YOUR INSTRUCTIONS:
Show every line of the data below that contains the string "Click", copied in full.

DATASET CONTENT:
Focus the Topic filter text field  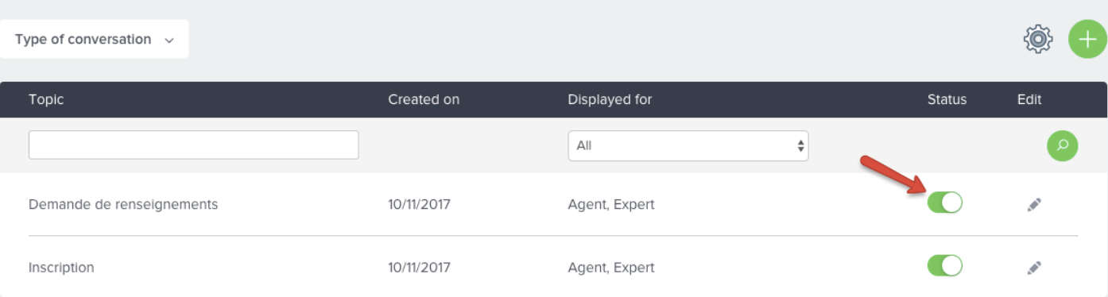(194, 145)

...

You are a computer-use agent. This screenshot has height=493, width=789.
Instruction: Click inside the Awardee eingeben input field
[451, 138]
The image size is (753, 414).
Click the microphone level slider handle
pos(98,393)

EXERCISE ANSWER:
Instruction: Click inside the Awardee eingeben input field
Click the microphone level slider handle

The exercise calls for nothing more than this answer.